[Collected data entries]
>>>>

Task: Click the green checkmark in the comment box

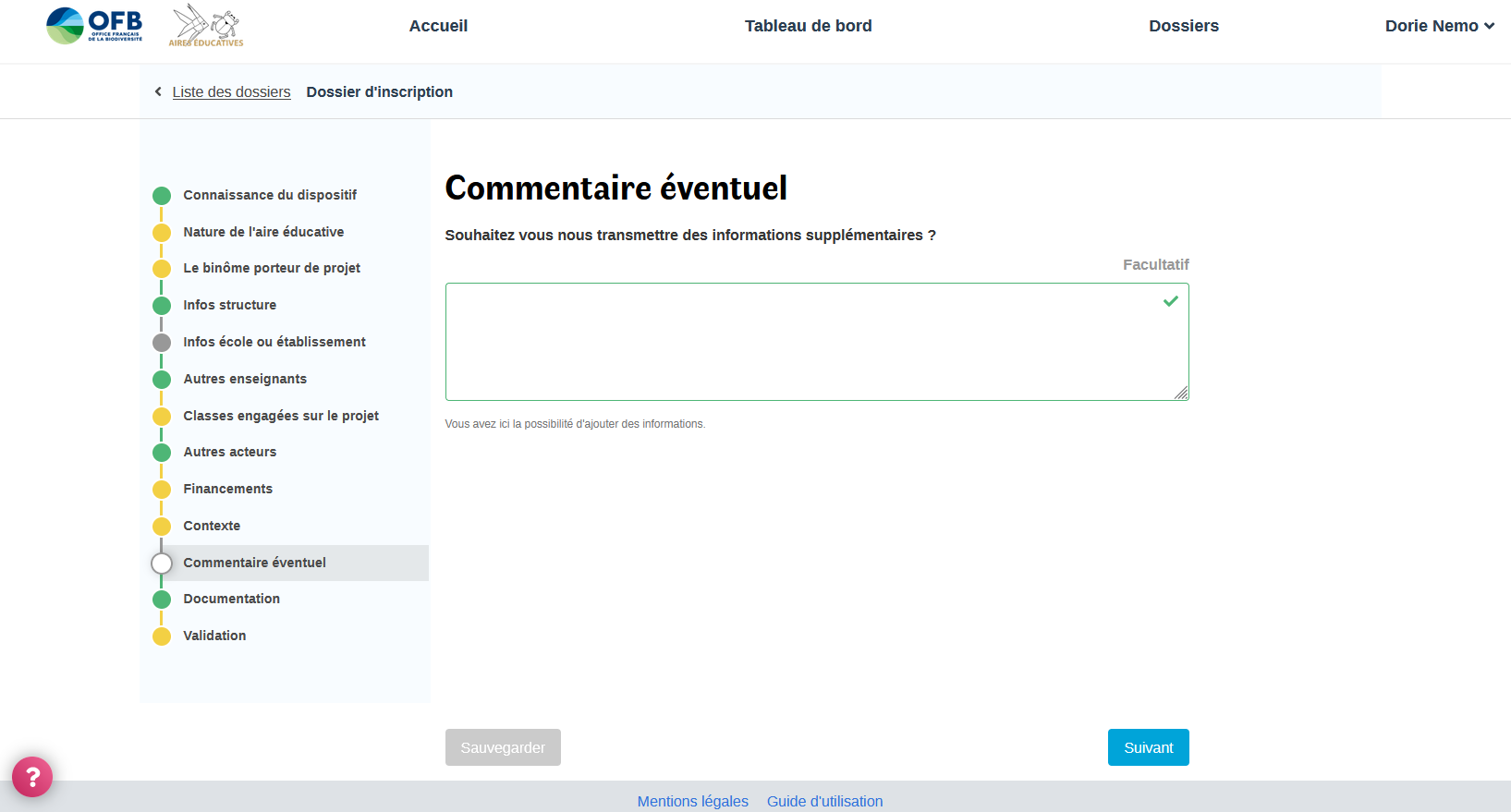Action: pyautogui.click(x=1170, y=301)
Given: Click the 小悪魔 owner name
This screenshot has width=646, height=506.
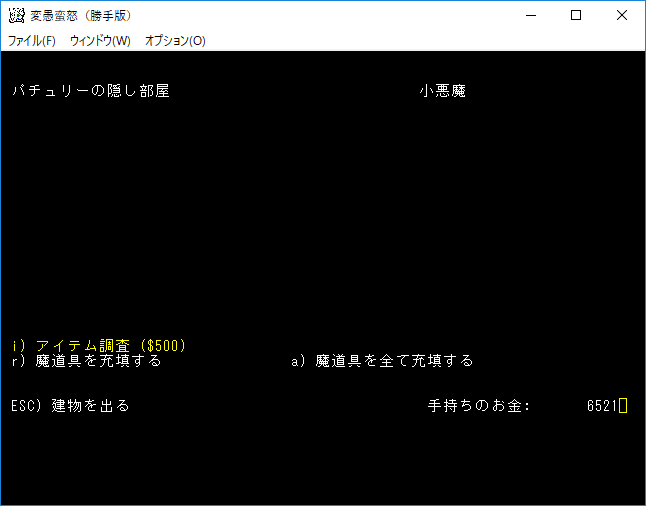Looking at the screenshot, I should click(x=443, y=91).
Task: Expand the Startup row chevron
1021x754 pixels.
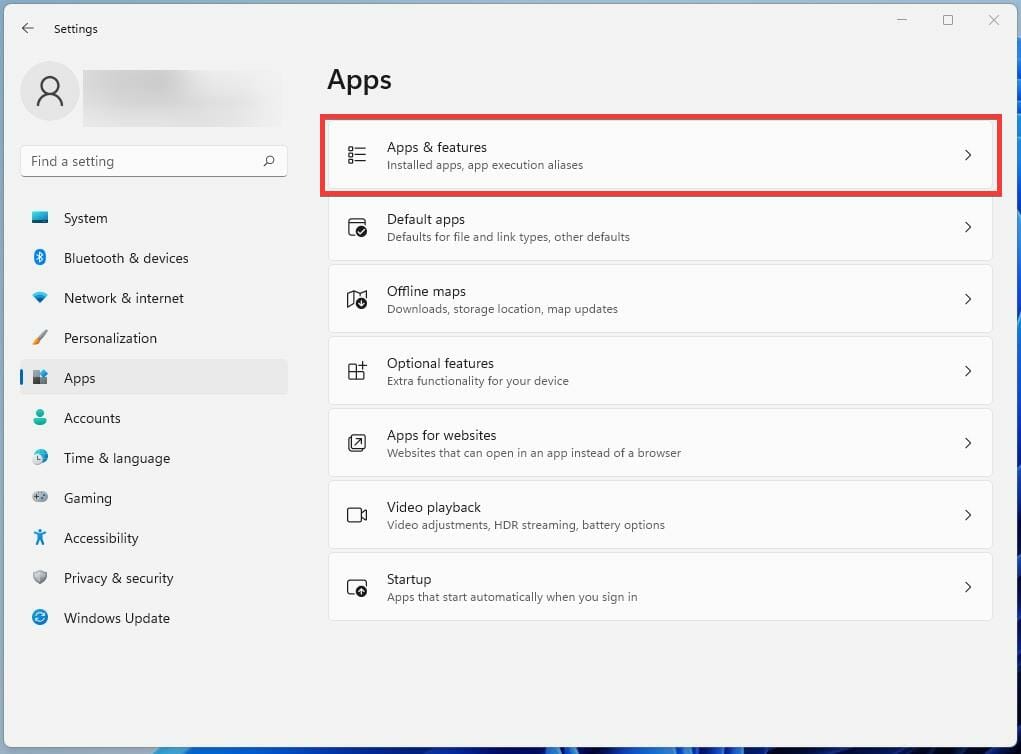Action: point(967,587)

<<<<

- What the task requires -
Each entry should be set down exactly, pictures excluded.

- Response to this task -
Task: Click the green checkmark in the comment box

Action: pyautogui.click(x=1170, y=301)
Given: Click the 小悪魔 owner name
This screenshot has width=646, height=506.
Looking at the screenshot, I should click(x=443, y=91).
Task: Expand the Startup row chevron
1021x754 pixels.
Action: point(967,587)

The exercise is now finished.